Smith, a Fort Worth personal injury lawyer, had received nearly $450,000 from TIR by May 20. Hancock had taken in about $50,000 less from tort reform advocates.
In Norman’s matchup against Rep. Larry Taylor. R-Friendswood, Mostyn spent $275,000 of his own money on behalf of Norman, a Seabrook insurance agent; TIR gave $368,000. A third group backed by trial lawyers, the Conservative Voters of Texas, run by Mark McCaig, a former State Republican Executive Committee member and an associate in Mostyn’s law firm, invested another $228,000. TLR and supporters Bob and Doylene Perry gave more than $900,000 to Taylor’s campaign.
McCaig said that to begin with, both of those races were “uphill battles.” Much of the trial lawyers’ investment, he said, came as an attempt to give the candidates “a fighting chance.”
“Being able to decrease the influence of a powerful group like TLR is not going to happen overnight,” he said.
Sherry Sylvester, a TLR spokeswoman, said that McCaig’s group was “deceptive” and that the losses by candidates backed by trial lawyers sent a clear signal. “A message that’s paid for by trial lawyers, no matter how much money is behind it, is not going to persuade conservative Republican voters,” Sylvester said.
But trial lawyers did have one bright spot on Tuesday.
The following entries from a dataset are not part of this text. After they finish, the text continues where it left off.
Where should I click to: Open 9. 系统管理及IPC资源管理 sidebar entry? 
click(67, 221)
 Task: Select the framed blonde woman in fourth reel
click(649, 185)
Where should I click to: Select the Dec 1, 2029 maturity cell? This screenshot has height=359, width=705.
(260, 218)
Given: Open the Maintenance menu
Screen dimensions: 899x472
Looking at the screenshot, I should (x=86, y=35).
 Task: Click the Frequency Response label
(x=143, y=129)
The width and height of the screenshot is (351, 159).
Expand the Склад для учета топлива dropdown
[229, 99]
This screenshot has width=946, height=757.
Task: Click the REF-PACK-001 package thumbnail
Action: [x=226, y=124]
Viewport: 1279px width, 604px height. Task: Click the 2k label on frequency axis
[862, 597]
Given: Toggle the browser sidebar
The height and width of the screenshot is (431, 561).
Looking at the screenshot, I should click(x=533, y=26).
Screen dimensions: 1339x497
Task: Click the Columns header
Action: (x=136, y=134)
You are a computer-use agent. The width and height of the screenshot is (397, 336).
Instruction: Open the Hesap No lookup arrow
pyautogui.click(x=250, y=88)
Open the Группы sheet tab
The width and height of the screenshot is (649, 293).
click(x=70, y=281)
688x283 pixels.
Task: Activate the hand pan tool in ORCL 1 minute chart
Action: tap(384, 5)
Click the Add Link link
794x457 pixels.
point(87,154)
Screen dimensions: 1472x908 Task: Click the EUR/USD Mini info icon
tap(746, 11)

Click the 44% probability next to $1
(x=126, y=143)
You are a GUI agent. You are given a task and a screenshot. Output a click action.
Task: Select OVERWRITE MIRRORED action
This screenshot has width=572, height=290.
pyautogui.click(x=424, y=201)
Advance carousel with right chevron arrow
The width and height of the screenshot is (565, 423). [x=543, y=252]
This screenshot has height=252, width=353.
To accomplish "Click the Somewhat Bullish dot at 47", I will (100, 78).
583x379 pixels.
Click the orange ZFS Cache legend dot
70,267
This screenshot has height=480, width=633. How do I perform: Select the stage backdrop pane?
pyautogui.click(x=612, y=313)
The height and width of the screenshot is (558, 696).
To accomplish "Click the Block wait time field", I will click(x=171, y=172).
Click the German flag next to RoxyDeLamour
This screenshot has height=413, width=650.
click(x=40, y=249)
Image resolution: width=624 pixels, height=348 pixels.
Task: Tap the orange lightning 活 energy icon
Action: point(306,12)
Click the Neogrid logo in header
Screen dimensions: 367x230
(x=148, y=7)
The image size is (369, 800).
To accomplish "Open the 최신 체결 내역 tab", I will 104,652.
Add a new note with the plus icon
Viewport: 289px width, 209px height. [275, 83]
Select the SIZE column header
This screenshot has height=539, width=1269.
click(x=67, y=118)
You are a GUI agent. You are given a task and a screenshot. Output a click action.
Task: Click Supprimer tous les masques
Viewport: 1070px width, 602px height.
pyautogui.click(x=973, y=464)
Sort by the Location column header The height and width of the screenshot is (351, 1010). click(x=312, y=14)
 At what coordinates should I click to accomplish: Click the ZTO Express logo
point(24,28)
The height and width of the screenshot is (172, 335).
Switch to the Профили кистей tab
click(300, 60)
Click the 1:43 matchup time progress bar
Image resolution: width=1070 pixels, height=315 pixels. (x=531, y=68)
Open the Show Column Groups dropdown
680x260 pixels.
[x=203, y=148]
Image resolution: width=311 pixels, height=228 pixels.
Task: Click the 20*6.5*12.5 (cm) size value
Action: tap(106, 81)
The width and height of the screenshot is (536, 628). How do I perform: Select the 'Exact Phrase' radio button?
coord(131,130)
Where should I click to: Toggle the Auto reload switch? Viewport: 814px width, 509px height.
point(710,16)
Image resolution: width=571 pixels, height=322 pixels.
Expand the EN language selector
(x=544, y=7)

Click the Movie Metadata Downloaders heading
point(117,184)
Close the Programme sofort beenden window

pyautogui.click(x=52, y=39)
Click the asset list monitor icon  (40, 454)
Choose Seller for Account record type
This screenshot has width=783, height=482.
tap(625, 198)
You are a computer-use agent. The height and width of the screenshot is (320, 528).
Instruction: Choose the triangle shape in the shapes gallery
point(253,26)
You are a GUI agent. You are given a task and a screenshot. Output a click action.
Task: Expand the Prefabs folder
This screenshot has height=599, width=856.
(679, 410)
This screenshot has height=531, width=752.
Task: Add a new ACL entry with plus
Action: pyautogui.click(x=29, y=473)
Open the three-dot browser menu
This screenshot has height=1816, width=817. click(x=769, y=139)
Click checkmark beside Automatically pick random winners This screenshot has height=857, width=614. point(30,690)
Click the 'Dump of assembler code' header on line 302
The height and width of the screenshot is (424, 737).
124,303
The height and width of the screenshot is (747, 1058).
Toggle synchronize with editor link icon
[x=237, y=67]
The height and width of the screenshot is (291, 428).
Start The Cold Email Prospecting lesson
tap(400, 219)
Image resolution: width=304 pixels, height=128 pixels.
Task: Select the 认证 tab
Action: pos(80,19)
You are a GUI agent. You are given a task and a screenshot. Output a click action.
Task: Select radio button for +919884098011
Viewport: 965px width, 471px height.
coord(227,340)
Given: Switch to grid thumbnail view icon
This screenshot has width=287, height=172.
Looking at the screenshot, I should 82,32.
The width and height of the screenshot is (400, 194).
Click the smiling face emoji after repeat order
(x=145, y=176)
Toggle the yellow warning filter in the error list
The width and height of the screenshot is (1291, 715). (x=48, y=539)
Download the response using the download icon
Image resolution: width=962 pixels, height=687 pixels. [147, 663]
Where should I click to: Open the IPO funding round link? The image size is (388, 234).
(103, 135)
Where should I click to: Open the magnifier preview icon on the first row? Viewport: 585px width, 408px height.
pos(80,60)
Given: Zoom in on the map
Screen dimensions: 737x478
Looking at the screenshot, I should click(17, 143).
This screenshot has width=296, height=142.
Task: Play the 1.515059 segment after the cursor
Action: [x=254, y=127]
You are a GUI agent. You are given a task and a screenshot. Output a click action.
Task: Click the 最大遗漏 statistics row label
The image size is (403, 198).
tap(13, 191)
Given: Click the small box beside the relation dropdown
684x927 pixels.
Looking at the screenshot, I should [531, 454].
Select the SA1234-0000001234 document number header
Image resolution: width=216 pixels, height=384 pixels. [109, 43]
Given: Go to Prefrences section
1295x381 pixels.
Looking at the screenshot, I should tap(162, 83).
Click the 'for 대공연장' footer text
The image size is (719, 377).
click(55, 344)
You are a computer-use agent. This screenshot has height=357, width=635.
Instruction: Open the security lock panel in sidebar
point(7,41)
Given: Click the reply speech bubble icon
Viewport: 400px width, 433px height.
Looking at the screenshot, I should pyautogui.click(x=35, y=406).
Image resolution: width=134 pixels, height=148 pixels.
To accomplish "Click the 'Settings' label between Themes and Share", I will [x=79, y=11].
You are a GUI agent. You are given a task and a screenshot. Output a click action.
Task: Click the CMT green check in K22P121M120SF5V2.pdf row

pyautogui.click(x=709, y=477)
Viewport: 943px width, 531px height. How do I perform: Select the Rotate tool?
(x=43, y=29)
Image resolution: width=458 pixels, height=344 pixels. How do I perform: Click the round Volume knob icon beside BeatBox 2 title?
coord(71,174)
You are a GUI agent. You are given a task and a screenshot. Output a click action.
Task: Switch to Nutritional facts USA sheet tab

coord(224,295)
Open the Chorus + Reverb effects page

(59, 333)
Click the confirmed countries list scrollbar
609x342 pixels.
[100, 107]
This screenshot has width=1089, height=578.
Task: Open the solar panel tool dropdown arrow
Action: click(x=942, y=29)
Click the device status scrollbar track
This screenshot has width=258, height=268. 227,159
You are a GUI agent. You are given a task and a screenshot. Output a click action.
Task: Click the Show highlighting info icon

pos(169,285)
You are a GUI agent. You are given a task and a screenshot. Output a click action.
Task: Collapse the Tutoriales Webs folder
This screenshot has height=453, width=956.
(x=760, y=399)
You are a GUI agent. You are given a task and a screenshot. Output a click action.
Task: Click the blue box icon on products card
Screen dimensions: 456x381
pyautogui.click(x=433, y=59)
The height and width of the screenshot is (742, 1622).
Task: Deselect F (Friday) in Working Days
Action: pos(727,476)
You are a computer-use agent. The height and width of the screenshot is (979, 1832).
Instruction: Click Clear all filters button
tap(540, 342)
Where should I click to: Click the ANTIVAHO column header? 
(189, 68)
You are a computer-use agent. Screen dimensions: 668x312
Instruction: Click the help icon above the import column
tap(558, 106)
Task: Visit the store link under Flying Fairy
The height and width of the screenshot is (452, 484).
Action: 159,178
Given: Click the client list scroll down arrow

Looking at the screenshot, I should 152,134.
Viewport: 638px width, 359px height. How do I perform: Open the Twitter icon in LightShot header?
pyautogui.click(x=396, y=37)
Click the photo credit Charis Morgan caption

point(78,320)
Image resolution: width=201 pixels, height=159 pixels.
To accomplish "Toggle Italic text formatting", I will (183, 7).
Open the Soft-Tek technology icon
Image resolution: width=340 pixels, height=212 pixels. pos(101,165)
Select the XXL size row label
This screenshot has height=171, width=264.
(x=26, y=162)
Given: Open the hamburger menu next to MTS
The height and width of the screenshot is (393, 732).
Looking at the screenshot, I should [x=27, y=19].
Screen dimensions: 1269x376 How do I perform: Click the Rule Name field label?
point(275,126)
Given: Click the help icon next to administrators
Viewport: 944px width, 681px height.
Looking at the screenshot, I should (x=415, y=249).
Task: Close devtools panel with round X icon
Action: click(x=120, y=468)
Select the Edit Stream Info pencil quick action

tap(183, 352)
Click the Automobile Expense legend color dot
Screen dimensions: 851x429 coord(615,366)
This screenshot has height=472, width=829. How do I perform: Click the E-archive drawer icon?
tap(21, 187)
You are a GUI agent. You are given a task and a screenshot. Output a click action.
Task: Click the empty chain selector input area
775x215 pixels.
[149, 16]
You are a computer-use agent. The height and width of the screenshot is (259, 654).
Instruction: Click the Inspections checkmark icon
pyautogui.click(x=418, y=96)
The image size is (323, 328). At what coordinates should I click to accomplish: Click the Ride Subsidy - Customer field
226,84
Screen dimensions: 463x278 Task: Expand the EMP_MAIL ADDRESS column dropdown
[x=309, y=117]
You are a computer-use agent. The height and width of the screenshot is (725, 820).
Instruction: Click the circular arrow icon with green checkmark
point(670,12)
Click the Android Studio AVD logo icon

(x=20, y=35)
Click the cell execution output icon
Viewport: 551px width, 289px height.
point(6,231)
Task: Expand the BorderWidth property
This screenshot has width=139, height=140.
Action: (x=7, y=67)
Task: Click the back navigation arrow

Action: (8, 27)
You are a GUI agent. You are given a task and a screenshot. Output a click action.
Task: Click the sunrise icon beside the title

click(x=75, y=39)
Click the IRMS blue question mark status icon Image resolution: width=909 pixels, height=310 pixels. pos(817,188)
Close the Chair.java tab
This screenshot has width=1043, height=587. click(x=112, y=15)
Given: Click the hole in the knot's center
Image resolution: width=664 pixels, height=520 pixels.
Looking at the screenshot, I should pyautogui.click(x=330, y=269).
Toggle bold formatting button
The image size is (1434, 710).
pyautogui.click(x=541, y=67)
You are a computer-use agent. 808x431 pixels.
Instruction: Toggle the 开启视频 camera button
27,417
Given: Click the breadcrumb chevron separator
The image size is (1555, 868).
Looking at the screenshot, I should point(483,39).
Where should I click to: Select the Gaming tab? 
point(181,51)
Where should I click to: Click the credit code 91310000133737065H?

That came in a third senate race, with the dispatch of the former Railroad Commissioner Elizabeth Ames Jones, who as of April 30 had received more than $700,000 from TLR since December plus an additional $100,000 from Bob and Doylene Perry. Her opponent, Sen. Jeff Wentworth, R-San Antonio, got more than $640,000 from the TIR PAC and will face a runoff with Donna Campbell, once considered the long-shot candidate, in July.
Wentworth shrugged off the notion that trial lawyer money might be a liability in a Republican primary, saying the outcome of his race “speaks for itself.” He said he supported lawsuit reform but that he has opposed the tort reform group when he thought it had behaved dishonestly in negotiations.
“That kind of independence really aggravates them,” he said. “When they say jump they want me and every other member of the Legislature to say how high.”